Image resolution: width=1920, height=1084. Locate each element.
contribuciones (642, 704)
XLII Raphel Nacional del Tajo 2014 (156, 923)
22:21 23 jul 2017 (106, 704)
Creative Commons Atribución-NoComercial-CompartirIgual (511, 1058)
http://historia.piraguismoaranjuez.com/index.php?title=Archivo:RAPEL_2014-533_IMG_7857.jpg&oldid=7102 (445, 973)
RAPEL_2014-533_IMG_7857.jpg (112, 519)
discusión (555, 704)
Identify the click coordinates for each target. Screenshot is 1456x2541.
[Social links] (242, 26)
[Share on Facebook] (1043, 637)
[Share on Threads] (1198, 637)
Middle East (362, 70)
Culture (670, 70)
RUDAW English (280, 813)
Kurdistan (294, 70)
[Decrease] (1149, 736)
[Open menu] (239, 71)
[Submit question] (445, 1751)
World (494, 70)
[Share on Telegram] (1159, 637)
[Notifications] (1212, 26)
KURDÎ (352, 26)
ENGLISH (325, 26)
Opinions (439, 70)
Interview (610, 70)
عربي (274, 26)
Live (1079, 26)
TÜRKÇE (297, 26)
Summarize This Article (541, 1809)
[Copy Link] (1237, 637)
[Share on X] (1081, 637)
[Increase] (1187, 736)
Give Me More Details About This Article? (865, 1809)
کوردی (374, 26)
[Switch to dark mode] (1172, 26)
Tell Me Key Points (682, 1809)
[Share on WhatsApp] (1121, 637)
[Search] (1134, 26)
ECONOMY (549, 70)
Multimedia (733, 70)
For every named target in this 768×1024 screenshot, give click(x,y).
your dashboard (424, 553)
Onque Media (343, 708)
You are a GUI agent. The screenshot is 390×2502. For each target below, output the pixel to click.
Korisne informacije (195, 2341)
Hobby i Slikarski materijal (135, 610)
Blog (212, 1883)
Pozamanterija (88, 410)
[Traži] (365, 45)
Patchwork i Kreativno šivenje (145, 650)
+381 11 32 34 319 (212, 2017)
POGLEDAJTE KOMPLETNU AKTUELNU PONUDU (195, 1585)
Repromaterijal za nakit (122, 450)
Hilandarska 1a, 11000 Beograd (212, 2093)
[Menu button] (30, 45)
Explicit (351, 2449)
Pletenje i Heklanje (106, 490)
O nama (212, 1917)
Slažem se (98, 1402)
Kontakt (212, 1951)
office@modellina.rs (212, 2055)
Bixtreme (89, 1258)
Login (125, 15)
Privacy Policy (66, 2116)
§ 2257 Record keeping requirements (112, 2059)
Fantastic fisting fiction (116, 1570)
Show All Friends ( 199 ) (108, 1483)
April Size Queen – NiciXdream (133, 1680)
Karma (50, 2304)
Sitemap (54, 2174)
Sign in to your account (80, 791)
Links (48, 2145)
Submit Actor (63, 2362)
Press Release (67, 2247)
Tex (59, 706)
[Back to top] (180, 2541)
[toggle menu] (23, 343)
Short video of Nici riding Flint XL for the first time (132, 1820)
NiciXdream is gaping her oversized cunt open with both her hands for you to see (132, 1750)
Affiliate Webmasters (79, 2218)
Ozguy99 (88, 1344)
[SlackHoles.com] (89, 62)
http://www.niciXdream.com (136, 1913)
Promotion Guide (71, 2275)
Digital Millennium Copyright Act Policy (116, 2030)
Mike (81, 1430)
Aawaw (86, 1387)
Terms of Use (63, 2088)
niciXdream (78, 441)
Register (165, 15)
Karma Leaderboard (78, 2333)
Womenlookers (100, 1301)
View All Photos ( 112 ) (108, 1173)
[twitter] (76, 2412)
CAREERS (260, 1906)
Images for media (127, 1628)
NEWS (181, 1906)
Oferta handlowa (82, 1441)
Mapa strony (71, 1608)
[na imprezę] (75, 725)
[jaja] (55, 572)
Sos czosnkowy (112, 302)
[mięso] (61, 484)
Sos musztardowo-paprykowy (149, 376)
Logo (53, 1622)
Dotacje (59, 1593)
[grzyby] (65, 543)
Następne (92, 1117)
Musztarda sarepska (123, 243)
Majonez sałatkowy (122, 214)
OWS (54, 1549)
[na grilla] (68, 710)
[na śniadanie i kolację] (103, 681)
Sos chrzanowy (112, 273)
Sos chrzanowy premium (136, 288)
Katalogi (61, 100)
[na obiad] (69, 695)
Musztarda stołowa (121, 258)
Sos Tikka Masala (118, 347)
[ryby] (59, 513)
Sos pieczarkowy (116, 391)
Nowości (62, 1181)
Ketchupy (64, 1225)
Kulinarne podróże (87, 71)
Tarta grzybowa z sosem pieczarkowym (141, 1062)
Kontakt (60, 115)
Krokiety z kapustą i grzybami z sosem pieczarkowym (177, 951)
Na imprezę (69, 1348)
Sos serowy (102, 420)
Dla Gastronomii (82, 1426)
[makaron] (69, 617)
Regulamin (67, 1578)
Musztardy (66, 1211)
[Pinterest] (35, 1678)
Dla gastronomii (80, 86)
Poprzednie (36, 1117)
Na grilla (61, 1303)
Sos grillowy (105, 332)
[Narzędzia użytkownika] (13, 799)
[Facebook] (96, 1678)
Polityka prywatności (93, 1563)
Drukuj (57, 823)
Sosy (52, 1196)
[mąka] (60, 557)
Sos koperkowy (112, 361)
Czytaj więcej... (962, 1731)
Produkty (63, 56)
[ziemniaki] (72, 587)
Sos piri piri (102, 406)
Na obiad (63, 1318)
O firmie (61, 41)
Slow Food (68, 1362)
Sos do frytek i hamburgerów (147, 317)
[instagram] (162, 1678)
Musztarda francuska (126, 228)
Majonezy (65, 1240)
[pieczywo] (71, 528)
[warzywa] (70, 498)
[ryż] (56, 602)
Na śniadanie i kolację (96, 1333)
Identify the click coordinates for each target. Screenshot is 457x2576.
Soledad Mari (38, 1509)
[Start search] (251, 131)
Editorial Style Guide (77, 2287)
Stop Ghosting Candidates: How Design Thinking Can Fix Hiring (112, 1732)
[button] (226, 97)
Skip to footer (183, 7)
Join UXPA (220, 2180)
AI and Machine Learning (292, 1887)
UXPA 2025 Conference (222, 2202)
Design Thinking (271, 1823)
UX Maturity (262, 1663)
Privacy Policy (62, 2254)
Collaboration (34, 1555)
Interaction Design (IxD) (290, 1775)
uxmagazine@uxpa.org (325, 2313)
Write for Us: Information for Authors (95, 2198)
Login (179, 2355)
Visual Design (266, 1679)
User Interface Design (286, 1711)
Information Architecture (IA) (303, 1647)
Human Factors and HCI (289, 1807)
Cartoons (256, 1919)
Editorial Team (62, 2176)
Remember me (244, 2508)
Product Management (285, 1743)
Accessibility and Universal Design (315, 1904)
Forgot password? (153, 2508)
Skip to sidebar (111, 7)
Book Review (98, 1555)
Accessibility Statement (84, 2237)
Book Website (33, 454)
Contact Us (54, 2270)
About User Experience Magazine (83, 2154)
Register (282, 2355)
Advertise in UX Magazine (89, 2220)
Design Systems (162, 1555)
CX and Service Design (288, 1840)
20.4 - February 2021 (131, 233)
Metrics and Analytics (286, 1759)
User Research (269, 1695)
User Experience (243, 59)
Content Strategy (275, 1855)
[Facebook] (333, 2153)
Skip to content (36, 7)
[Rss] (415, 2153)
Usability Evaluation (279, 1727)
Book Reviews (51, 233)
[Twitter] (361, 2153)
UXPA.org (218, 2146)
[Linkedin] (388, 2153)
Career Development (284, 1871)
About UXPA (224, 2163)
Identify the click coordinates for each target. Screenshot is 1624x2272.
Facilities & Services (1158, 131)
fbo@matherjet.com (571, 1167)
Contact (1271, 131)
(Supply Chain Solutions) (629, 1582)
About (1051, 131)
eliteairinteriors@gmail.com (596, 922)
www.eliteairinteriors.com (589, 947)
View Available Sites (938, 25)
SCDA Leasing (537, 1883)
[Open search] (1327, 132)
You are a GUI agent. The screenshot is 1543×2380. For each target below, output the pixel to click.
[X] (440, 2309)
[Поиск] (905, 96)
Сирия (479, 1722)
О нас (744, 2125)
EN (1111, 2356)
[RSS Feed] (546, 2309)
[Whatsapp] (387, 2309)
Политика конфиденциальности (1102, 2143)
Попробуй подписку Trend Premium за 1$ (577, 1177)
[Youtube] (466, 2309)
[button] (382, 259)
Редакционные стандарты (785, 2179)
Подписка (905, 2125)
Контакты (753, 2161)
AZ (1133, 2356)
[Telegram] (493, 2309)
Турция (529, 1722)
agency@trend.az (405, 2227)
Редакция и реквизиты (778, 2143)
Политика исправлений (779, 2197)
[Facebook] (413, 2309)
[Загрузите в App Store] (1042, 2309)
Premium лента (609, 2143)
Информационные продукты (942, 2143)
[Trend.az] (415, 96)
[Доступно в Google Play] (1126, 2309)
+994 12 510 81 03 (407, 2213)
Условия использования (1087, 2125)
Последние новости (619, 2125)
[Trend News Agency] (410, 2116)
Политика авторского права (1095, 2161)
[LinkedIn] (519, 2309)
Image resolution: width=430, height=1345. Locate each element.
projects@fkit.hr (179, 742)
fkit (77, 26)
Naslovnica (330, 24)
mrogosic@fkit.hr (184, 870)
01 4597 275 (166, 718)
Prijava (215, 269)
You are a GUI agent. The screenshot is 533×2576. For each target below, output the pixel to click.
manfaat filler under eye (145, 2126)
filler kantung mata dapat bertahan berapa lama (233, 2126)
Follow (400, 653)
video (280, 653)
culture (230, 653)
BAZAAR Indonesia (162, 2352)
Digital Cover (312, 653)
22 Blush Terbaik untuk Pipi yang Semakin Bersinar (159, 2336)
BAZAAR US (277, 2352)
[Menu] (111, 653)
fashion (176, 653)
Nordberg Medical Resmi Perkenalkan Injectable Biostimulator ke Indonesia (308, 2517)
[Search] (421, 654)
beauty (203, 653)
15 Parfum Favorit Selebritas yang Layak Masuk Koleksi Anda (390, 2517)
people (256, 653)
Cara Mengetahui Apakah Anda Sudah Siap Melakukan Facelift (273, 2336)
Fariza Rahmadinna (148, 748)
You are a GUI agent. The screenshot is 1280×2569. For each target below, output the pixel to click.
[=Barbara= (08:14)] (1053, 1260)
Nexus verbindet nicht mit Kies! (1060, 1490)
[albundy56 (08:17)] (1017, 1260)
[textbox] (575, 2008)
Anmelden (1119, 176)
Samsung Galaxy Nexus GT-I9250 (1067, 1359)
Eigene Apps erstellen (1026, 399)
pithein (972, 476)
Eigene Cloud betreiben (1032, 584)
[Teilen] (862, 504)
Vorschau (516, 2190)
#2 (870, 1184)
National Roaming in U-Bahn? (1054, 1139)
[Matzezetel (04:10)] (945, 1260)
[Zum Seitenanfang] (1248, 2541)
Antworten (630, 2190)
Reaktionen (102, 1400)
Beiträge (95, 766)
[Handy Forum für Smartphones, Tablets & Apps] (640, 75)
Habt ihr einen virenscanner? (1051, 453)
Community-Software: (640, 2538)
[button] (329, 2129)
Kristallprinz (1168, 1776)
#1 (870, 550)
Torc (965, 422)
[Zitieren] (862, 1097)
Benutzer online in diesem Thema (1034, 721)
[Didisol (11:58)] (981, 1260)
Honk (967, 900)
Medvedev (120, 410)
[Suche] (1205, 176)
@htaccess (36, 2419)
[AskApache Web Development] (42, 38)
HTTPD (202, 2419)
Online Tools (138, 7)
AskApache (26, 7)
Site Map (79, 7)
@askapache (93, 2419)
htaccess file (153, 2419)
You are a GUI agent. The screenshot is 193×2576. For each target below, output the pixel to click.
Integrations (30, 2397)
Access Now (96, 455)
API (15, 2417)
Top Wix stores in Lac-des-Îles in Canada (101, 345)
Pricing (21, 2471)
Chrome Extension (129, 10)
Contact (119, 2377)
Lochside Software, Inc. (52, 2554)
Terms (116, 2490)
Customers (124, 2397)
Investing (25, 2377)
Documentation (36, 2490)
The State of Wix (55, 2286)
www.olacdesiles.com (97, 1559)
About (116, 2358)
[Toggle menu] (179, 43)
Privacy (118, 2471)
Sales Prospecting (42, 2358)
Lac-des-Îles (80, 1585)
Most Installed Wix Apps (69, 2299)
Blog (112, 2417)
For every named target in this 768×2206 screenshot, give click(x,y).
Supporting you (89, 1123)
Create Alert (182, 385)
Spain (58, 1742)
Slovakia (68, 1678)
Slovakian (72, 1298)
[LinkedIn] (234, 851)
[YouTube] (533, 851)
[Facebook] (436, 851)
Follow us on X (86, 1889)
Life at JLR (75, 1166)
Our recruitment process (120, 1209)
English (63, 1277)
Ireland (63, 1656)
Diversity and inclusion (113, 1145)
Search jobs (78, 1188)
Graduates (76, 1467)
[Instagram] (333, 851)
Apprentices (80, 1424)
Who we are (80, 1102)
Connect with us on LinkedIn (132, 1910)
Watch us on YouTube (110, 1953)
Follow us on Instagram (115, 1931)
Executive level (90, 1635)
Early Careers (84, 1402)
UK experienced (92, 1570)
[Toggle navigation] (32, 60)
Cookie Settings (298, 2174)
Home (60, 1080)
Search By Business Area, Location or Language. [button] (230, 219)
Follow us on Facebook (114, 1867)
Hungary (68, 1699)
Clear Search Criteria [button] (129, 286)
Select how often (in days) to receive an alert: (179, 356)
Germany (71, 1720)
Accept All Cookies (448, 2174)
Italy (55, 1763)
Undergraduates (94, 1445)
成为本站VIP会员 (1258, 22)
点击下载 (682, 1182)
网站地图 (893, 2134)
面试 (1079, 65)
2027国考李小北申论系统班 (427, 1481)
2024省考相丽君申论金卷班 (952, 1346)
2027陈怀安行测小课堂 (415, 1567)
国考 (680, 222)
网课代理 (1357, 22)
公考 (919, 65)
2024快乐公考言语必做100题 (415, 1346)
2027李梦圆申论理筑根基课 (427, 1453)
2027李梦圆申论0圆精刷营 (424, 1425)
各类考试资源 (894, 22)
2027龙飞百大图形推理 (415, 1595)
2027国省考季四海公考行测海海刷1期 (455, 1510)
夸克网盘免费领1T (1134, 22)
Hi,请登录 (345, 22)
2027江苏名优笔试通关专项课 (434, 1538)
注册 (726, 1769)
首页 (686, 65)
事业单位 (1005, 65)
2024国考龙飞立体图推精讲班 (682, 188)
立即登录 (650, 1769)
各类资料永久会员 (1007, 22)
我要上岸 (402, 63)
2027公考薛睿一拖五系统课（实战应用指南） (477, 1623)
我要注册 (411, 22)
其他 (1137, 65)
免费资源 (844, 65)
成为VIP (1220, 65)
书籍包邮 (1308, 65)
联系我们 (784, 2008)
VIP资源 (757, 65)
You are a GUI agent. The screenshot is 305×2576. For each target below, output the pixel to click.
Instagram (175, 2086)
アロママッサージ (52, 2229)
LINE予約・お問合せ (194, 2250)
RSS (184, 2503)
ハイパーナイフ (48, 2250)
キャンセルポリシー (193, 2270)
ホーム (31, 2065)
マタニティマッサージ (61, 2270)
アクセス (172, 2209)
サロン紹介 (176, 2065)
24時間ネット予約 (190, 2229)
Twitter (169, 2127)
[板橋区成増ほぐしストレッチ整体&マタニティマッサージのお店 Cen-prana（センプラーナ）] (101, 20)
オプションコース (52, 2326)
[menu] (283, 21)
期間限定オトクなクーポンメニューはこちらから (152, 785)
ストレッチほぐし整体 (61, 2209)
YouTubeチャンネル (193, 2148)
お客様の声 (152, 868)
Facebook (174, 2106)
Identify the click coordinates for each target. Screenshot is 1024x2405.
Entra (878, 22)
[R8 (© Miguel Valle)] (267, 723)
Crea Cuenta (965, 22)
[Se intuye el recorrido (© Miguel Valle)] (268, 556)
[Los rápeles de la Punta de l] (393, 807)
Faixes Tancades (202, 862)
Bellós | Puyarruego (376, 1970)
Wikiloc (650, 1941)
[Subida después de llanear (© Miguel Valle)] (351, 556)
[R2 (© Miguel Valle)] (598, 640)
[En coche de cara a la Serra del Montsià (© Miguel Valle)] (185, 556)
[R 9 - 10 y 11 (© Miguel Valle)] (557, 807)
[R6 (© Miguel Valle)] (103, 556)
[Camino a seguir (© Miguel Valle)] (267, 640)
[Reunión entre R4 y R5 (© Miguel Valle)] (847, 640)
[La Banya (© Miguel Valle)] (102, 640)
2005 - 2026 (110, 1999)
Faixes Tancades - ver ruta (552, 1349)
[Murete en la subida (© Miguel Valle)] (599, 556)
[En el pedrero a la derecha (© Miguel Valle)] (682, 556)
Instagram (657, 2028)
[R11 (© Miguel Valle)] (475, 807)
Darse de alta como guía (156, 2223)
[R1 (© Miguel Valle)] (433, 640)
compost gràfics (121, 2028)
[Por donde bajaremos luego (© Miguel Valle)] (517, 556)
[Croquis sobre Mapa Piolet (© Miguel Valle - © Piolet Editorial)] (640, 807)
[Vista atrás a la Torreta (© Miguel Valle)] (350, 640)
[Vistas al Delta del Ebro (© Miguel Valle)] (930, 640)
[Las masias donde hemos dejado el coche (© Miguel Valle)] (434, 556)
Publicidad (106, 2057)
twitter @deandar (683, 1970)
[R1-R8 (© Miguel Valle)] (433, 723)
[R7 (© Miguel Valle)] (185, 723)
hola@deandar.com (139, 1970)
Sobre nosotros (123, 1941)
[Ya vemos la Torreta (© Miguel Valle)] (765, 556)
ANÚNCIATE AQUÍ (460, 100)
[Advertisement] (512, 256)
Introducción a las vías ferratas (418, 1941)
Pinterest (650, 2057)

·····

The problem >> Retype, in the same exact form, the lines of the material above from the line holding "Slovakia (68, 1678)" through the line holding "我要上岸 (402, 63)".

Solution for this task >>
Slovakia (68, 1678)
Slovakian (72, 1298)
[LinkedIn] (234, 851)
[YouTube] (533, 851)
[Facebook] (436, 851)
Follow us on X (86, 1889)
Life at JLR (75, 1166)
Our recruitment process (120, 1209)
English (63, 1277)
Ireland (63, 1656)
Diversity and inclusion (113, 1145)
Search jobs (78, 1188)
Graduates (76, 1467)
[Instagram] (333, 851)
Apprentices (80, 1424)
Who we are (80, 1102)
Connect with us on LinkedIn (132, 1910)
Watch us on YouTube (110, 1953)
Follow us on Instagram (115, 1931)
Executive level (90, 1635)
Early Careers (84, 1402)
UK experienced (92, 1570)
[Toggle navigation] (32, 60)
Cookie Settings (298, 2174)
Home (60, 1080)
Search By Business Area, Location or Language. [button] (230, 219)
Follow us on Facebook (114, 1867)
Hungary (68, 1699)
Clear Search Criteria [button] (129, 286)
Select how often (in days) to receive an alert: (179, 356)
Germany (71, 1720)
Accept All Cookies (448, 2174)
Italy (55, 1763)
Undergraduates (94, 1445)
成为本站VIP会员 (1258, 22)
点击下载 (682, 1182)
网站地图 (893, 2134)
面试 (1079, 65)
2027国考李小北申论系统班 (427, 1481)
2024省考相丽君申论金卷班 (952, 1346)
2027陈怀安行测小课堂 (415, 1567)
国考 (680, 222)
网课代理 (1357, 22)
公考 (919, 65)
2024快乐公考言语必做100题 (415, 1346)
2027李梦圆申论理筑根基课 (427, 1453)
2027李梦圆申论0圆精刷营 (424, 1425)
各类考试资源 (894, 22)
2027龙飞百大图形推理 (415, 1595)
2027国省考季四海公考行测海海刷1期 (455, 1510)
夸克网盘免费领1T (1134, 22)
Hi,请登录 (345, 22)
2027江苏名优笔试通关专项课 (434, 1538)
注册 (726, 1769)
首页 (686, 65)
事业单位 (1005, 65)
2024国考龙飞立体图推精讲班 (682, 188)
立即登录 (650, 1769)
各类资料永久会员 (1007, 22)
我要上岸 (402, 63)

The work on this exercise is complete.